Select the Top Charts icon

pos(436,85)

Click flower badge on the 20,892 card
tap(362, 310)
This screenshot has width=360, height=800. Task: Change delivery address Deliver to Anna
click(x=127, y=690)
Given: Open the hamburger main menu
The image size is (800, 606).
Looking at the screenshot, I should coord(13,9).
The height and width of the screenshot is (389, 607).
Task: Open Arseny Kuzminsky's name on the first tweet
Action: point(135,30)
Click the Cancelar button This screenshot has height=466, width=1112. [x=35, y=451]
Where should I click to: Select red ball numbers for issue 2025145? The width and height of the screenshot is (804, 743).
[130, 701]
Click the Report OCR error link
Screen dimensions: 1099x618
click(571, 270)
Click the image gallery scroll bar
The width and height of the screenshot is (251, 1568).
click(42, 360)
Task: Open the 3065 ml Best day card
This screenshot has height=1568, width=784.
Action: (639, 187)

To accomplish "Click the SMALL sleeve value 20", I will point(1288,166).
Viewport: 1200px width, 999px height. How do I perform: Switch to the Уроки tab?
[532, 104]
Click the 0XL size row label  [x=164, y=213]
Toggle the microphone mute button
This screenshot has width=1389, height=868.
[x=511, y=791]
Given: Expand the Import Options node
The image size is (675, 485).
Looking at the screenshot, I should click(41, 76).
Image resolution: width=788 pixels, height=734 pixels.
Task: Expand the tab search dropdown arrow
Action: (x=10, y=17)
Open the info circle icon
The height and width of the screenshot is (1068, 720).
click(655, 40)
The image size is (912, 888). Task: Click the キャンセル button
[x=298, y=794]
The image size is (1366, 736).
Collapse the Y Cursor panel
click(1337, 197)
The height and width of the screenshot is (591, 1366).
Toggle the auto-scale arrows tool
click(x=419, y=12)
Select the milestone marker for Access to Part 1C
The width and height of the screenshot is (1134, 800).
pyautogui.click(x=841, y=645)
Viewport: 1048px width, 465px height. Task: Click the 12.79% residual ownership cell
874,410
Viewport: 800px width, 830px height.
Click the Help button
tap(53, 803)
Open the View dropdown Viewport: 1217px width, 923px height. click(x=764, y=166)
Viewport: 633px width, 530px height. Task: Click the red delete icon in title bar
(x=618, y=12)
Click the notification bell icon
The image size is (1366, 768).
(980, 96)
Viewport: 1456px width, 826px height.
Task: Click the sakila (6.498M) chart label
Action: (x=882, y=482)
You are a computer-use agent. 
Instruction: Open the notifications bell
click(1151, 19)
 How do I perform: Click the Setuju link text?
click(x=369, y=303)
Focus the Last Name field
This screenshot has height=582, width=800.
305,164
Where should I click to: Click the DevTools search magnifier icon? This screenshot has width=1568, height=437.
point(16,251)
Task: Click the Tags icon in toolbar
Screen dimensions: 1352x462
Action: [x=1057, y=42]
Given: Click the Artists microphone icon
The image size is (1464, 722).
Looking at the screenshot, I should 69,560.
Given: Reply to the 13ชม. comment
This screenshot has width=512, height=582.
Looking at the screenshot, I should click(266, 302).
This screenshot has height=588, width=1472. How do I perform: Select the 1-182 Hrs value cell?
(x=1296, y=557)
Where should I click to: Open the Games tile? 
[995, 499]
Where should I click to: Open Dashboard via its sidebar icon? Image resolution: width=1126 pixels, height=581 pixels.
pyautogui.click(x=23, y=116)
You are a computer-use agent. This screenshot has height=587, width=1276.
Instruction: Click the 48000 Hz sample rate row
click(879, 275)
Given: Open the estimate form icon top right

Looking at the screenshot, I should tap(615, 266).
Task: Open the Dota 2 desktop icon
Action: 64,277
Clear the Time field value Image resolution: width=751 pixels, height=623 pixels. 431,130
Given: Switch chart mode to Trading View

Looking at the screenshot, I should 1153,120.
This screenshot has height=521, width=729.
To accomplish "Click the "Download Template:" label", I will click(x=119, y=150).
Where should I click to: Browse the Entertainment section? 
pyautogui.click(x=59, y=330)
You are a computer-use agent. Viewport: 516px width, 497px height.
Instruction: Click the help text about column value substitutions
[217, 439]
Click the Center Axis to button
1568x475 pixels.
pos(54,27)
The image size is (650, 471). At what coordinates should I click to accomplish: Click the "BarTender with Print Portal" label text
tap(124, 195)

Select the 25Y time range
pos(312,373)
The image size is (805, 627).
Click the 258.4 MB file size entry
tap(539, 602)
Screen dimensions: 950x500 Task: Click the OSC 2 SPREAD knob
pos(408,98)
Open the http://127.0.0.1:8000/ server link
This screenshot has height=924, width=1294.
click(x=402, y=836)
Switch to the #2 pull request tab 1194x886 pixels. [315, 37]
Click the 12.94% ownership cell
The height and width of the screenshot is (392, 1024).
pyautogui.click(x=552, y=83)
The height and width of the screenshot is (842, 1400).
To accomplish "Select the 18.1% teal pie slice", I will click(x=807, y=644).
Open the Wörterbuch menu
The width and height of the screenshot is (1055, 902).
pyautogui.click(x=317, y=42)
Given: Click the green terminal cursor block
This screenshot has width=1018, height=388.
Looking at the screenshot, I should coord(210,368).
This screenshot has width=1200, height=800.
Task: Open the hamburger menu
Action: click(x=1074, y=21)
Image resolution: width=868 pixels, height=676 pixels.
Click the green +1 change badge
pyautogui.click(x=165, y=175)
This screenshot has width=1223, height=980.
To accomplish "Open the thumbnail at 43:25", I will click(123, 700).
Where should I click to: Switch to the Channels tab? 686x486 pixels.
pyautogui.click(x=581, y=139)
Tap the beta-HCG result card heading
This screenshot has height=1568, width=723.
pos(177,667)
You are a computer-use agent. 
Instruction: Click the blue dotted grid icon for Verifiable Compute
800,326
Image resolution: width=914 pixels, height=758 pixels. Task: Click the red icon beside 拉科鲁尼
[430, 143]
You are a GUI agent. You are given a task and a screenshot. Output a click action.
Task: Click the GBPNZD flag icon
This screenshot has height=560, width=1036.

Work item: In the entries above, identify each line that includes the string "computer", then copy it.

Answer to this task:
You are a computer-use agent. 
You are a computer-use agent. This screenshot has height=587, width=1276.
You are a computer-use agent. Viewport: 516px width, 497px height.
You are a computer-use agent. 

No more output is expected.